Author: Colette (1873-1954)

First page of Le bracelet

Three husbands, famous lovers, lesbian affairs - the author Colette's love life was tempestuous indeed. She was the first dancer/actress in France to appear topless before her audience, in 1906. Sixteen years later, she had established herself as the author of acknowledged masterpieces, such as the successful story about Chéri, the beautiful, youthful lover of an aging woman, a character based on Auguste Hériot. Colette touched on aspects of female life that had previously gone unspoken. The period in which she moved from infamy to fame was an unstable period for Colette. She struggled her way free of the grasp of her first husband Willy (1859-1931), whose novels she had written, and met her second husband, Henry de Jouvenal (born in 1876) in 1911. De Jouvenal was a cultivated and charming man who also served as editor of the Parisian daily newspaper Le matin, for which Colette wrote occasional articles. They were married in 1912. He was unfaithful to her, and she deceived him with his own son Bertrand (1903-1987). Meanwhile, she wrote weekly short stories for Le matin.

The hidden woman

The manuscript of one of those stories is owned by the Koopman Collection of the National Library of the Netherlands. This story about a bracelet first appeared in Le matin on 30 December 1922. Colette was then 49 years old, and wrote the series of short tales inspired by gossip. They were collected for publication in 1924 under the title La femme cachée (The hidden woman). In the front of Anny Antoine's copy, she wrote the following handwritten dedication: 'Hide this multi-faceted woman in the bookcase of Miss Anny Antoine'. It is a collection of black pastorals, which she calls 'Contes de mille et un matins': stories of thousand and one mornings… They are like newspaper reports on murder, betrayal, loneliness and dissatisfaction.
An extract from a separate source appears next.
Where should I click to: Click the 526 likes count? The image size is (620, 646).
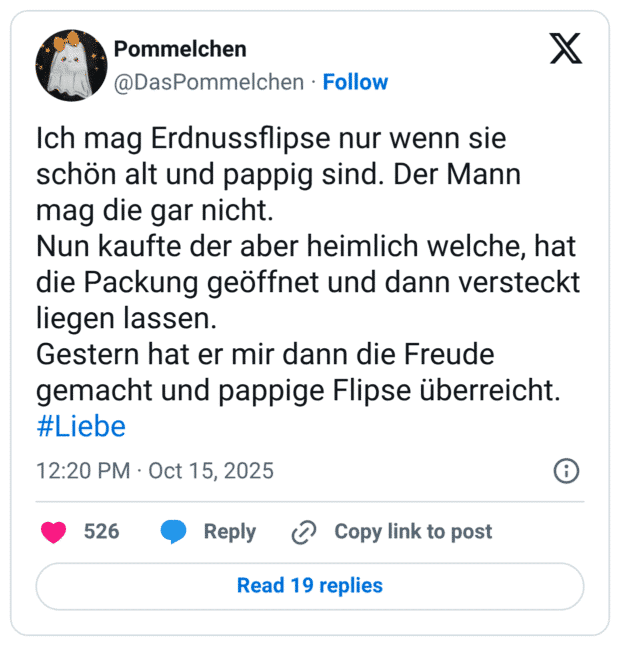pos(101,532)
The manuscript for 'Le bracelet' differs strongly from the published text: several words have been replaced by better-chosen ones, and it is clear that the text was jotted down quickly and that new details were added while it was being written. 'Le bracelet', the bracelet, is about the rich Mrs. Angelier, who suddenly realises, in the midst of all her pearls, rubies and jade, that she had once been happy as a ten-year-old girl with absolutely nothing: with a bracelet made of blue glass! That bracelet was broken before long, so now she decides to search for a bracelet just like that one. After many travels across Paris, she finally finds the coveted trinket, but alas: its former magic cannot be recovered.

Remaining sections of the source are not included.